Collected data
================================

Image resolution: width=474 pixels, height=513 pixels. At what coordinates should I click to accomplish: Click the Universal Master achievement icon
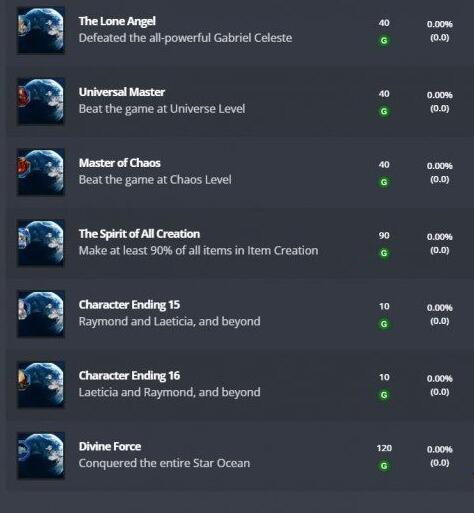41,101
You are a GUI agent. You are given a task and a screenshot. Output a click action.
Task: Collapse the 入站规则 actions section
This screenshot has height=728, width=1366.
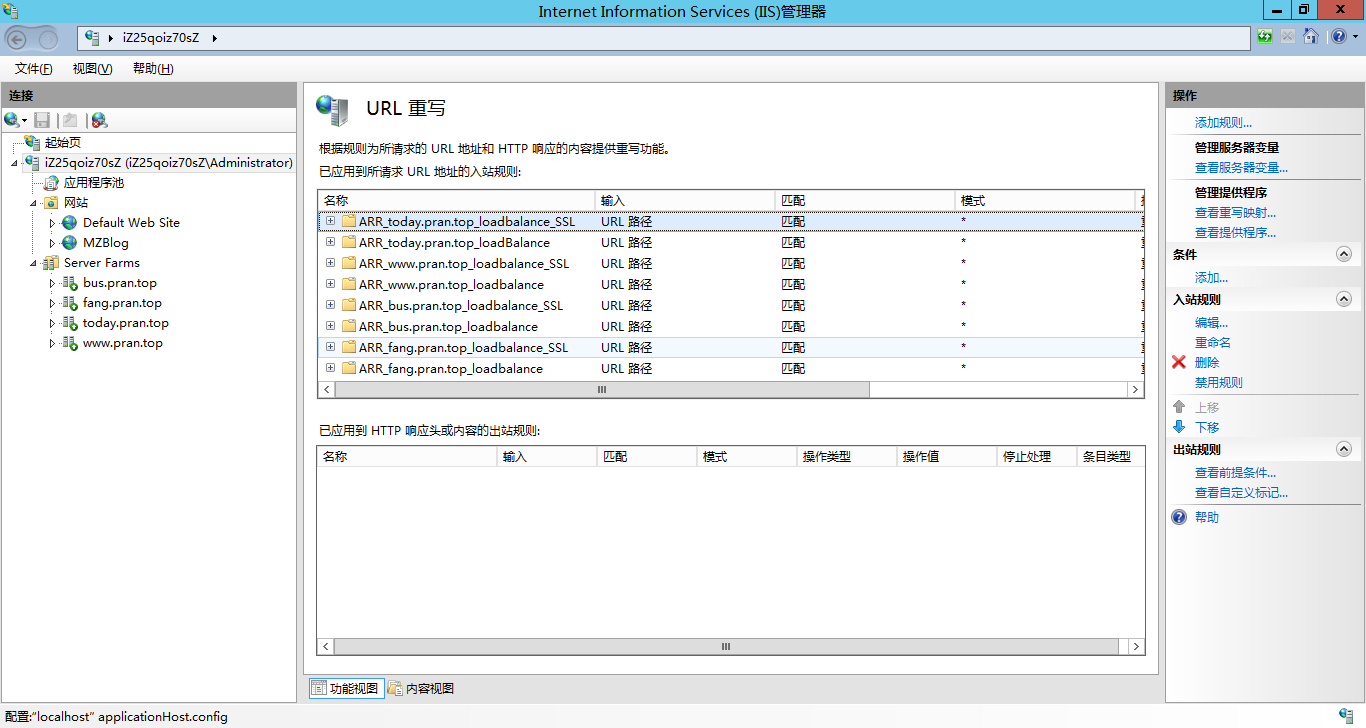1343,299
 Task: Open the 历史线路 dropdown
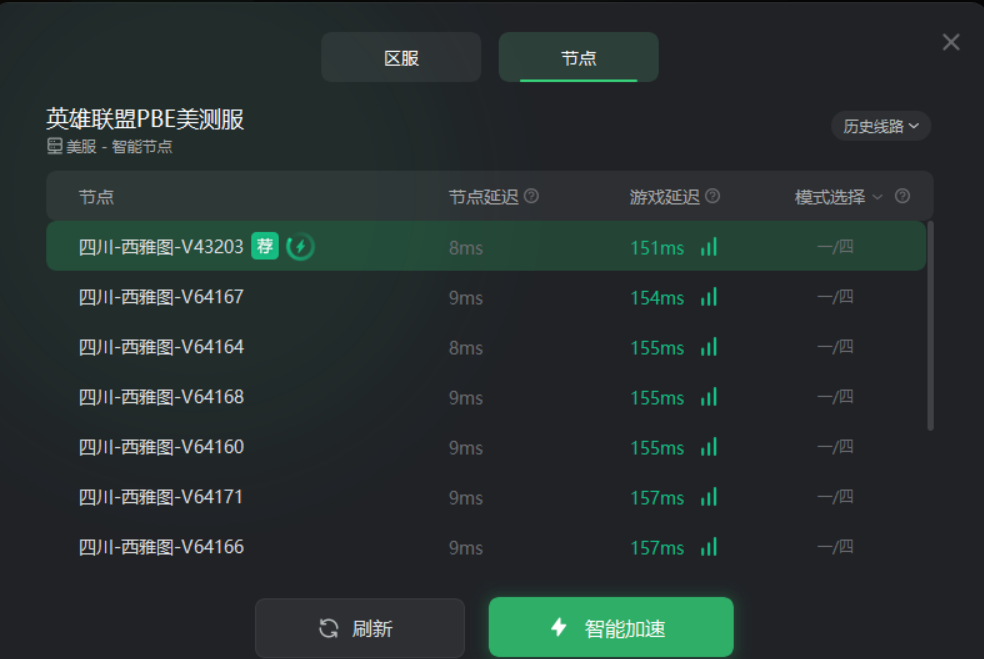click(881, 126)
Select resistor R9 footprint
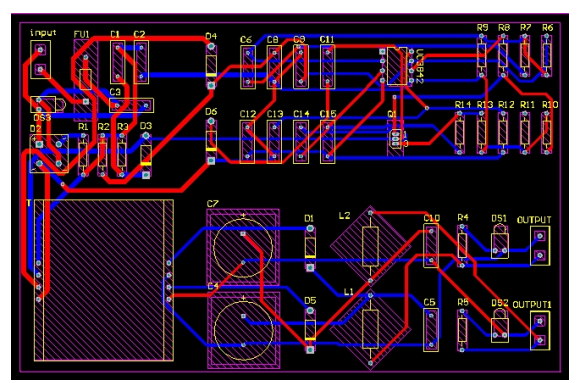Screen dimensions: 586x383 (482, 55)
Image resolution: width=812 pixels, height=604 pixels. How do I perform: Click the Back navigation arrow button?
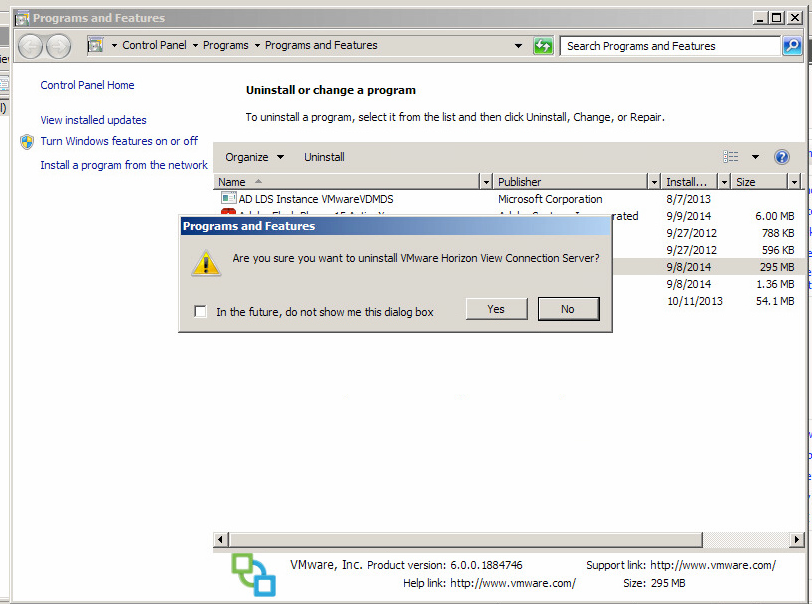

================================

**WORK ITEM**
What is needed is an exact copy of only the lines from the line containing "You are a GUI" through the last line of the entries, inclusive, without the pictures.

**ANSWER TO THE EXERCISE**
You are a GUI agent. You are given a task and a screenshot. Output a click action.
Task: Collapse the 入站规则 actions section
This screenshot has height=728, width=1366.
1343,299
 Task: Open the 历史线路 dropdown
click(881, 126)
Select resistor R9 footprint
Screen dimensions: 586x383 (482, 55)
Image resolution: width=812 pixels, height=604 pixels. How do I perform: Click the Back navigation arrow button?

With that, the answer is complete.